Correlation Between Merck and CYIOS
Can any of the company-specific risk be diversified away by investing in both Merck and CYIOS at the same time? Although using a correlation coefficient on its own may not help to predict future stock returns, this module helps to understand the diversifiable risk of combining Merck and CYIOS into the same portfolio, which is an essential part of the fundamental portfolio management process.
By analyzing existing cross correlation between Merck Company and CYIOS, you can compare the effects of market volatilities on Merck and CYIOS and check how they will diversify away market risk if combined in the same portfolio for a given time horizon. You can also utilize pair trading strategies of matching a long position in Merck with a short position of CYIOS. Check out your portfolio center. Please also check ongoing floating volatility patterns of Merck and CYIOS.
Diversification Opportunities for Merck and CYIOS
Poor diversification
The 3 months correlation between Merck and CYIOS is 0.66. Overlapping area represents the amount of risk that can be diversified away by holding Merck Company and CYIOS in the same portfolio, assuming nothing else is changed. The correlation between historical prices or returns on CYIOS and Merck is a relative statistical measure of the degree to which these equity instruments tend to move together. The correlation coefficient measures the extent to which returns on Merck Company are associated (or correlated) with CYIOS. Values of the correlation coefficient range from -1 to +1, where. The correlation of zero (0) is possible when the price movement of CYIOS has no effect on the direction of Merck i.e., Merck and CYIOS go up and down completely randomly.
Pair Corralation between Merck and CYIOS
Considering the 90-day investment horizon Merck is expected to generate 4.15 times less return on investment than CYIOS. But when comparing it to its historical volatility, Merck Company is 6.31 times less risky than CYIOS. It trades about 0.02 of its potential returns per unit of risk. CYIOS is currently generating about 0.01 of returns per unit of risk over similar time horizon. If you would invest 0.99 in CYIOS on September 12, 2024 and sell it today you would lose (0.06) from holding CYIOS or give up 6.06% of portfolio value over 90 days.
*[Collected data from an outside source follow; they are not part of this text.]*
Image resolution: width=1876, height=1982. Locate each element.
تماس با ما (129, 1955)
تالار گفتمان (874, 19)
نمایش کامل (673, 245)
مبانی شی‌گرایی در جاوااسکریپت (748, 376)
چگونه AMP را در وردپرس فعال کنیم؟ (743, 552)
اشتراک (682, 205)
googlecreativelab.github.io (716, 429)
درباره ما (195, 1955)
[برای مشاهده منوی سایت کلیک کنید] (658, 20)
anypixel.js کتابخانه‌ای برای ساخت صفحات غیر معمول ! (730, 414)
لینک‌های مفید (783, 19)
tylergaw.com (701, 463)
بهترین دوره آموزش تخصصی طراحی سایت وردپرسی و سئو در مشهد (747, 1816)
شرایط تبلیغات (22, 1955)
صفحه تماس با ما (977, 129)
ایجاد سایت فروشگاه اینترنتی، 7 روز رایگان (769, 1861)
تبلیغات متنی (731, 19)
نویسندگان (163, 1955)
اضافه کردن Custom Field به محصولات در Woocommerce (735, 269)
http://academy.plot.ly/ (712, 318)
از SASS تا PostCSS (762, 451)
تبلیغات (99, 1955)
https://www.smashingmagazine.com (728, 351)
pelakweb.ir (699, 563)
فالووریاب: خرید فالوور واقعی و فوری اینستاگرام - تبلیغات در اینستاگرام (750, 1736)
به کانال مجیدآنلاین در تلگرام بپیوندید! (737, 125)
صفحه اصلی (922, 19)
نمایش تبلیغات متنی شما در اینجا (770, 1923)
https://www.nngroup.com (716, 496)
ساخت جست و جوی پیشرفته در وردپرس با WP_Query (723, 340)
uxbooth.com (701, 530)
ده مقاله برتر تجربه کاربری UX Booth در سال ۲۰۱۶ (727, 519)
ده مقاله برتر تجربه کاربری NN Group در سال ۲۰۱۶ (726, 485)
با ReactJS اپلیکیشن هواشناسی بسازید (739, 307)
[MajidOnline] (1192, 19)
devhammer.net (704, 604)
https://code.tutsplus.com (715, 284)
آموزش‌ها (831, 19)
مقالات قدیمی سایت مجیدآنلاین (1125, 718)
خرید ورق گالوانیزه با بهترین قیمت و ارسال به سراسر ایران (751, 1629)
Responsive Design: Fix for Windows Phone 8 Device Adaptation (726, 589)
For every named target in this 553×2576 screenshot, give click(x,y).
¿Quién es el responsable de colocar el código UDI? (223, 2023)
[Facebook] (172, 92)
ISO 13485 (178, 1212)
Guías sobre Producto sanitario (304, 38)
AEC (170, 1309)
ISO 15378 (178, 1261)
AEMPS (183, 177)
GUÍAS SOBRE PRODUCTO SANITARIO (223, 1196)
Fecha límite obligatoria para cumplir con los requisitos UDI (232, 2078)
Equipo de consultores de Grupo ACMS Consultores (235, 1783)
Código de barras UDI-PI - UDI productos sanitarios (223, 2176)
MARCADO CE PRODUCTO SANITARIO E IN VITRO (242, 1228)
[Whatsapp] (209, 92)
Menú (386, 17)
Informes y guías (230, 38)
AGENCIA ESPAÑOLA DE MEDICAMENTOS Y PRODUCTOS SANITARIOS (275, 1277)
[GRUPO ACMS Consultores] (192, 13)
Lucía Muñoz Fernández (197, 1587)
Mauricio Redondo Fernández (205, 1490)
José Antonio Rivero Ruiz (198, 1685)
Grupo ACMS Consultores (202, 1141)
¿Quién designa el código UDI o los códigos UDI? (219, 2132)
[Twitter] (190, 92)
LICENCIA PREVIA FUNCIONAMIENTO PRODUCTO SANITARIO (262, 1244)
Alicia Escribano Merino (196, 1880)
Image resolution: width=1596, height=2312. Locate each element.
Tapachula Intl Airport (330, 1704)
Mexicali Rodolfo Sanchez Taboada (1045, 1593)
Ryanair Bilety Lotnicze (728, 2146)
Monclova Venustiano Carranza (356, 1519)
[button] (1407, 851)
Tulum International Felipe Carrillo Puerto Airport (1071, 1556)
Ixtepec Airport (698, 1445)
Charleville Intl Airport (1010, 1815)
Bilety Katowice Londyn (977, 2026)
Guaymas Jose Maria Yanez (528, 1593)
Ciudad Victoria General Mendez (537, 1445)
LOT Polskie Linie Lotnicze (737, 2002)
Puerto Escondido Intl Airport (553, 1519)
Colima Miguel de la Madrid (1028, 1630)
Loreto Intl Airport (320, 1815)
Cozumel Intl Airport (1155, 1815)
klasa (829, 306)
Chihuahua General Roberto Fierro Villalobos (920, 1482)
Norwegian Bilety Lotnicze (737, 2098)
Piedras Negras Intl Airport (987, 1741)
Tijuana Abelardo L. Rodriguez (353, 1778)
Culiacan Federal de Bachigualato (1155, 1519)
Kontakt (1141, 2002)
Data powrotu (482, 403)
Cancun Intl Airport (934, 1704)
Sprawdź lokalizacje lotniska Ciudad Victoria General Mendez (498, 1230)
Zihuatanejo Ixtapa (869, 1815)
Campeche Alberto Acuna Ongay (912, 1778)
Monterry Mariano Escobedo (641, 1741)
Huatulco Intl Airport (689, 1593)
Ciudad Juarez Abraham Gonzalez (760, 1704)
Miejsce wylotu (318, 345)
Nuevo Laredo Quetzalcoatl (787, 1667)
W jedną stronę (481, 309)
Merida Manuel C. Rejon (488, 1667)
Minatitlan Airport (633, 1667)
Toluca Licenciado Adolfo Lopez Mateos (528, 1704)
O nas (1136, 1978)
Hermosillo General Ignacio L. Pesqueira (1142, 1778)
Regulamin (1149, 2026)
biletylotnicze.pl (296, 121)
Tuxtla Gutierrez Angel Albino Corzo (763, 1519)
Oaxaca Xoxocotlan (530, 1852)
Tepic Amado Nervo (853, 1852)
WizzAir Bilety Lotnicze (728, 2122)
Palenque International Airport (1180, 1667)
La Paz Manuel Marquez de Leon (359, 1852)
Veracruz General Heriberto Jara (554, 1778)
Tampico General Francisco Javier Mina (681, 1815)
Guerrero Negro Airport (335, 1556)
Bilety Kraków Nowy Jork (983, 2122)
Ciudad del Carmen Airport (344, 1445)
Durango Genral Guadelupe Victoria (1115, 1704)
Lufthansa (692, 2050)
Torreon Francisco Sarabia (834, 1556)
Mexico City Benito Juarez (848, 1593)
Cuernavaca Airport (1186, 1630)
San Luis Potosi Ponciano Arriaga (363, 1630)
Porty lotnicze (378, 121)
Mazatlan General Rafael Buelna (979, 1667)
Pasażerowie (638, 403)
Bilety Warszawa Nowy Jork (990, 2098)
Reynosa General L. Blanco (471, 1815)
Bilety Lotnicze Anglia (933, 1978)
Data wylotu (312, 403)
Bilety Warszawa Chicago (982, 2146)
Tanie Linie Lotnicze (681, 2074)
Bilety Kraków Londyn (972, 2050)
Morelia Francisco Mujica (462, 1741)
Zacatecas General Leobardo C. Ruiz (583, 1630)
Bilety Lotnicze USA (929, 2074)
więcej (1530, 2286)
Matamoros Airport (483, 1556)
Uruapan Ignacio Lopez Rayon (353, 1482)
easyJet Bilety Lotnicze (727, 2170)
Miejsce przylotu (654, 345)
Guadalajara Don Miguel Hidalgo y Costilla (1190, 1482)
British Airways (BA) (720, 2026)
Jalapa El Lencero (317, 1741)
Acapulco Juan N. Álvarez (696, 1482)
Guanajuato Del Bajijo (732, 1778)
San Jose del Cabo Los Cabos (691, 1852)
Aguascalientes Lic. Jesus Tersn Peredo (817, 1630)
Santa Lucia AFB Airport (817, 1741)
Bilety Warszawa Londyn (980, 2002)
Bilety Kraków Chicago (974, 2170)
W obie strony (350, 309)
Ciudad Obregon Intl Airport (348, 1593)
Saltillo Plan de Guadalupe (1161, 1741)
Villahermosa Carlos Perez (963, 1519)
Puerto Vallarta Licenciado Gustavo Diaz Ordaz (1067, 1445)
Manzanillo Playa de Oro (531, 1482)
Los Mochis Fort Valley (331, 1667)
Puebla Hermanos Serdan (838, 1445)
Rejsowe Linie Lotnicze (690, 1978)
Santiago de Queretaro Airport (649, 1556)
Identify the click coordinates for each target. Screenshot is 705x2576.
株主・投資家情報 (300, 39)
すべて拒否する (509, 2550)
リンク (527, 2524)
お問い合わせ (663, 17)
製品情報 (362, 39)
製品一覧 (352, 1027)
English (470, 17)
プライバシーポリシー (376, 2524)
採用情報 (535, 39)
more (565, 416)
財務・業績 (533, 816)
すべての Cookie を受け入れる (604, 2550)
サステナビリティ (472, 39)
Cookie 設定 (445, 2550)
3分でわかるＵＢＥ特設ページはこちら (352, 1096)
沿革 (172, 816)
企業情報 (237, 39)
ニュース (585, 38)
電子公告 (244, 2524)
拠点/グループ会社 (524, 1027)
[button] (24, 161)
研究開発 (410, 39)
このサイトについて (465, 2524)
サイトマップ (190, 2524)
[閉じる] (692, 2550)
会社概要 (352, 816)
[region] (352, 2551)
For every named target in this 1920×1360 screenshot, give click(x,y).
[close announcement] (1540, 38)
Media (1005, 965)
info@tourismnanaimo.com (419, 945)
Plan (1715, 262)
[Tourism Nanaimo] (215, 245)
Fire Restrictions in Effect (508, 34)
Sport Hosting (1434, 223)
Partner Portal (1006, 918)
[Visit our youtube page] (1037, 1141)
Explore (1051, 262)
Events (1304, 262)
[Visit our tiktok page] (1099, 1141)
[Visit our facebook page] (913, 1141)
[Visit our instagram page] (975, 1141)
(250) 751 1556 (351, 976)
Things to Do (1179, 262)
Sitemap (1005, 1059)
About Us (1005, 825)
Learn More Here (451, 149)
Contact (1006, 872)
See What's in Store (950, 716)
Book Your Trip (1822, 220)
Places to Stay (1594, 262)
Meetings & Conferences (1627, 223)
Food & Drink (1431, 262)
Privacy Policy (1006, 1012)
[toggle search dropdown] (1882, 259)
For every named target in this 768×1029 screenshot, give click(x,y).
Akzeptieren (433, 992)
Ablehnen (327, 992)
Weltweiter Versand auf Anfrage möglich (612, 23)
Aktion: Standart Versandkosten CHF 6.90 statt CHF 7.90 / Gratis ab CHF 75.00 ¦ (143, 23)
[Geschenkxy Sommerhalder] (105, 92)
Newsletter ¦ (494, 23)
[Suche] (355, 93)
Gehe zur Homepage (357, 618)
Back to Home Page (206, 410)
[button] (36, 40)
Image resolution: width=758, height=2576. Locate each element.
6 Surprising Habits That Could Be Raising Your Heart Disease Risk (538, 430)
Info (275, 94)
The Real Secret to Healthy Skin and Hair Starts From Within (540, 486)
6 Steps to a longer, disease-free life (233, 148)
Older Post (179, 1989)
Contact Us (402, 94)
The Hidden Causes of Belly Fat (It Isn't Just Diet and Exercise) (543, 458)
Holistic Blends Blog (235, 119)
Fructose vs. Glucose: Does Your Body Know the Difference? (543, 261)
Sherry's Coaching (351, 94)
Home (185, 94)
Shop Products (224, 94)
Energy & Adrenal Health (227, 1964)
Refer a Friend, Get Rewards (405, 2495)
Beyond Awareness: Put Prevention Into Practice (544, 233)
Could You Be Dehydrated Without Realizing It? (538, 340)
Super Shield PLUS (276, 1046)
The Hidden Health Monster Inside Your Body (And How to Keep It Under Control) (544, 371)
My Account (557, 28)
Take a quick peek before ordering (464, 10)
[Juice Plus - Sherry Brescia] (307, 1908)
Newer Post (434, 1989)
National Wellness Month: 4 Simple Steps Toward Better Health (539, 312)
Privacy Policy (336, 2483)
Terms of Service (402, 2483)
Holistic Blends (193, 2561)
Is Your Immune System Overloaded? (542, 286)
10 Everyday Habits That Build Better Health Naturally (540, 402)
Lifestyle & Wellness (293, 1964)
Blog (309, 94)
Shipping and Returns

Time Period | 3 Months [change] |
Direction | Moves Together |
Strength | Significant |
Accuracy | 100.0% |
Values | Daily Returns |
Merck Company vs. CYIOS
Performance |
Timeline |
Merck Company |
CYIOS |
Merck and CYIOS Volatility Contrast
Predicted Return Density |
Returns |
Pair Trading with Merck and CYIOS
The main advantage of trading using opposite Merck and CYIOS positions is that it hedges away some unsystematic risk. Because of two separate transactions, even if Merck position performs unexpectedly, CYIOS can make up some of the losses. Pair trading also minimizes risk from directional movements in the market. For example, if an entire industry or sector drops because of unexpected headlines, the short position in CYIOS will offset losses from the drop in CYIOS's long position.Merck vs. Victory Integrity Smallmid Cap | Merck vs. Hilton Worldwide Holdings | Merck vs. NVIDIA | Merck vs. JPMorgan Chase Co |
CYIOS vs. Cosmos Group Holdings | CYIOS vs. Mill City Ventures | CYIOS vs. Finance of America | CYIOS vs. Zip Co Limited |
Check out your portfolio center.Note that this page's information should be used as a complementary analysis to find the right mix of equity instruments to add to your existing portfolios or create a brand new portfolio. You can also try the Pattern Recognition module to use different Pattern Recognition models to time the market across multiple global exchanges.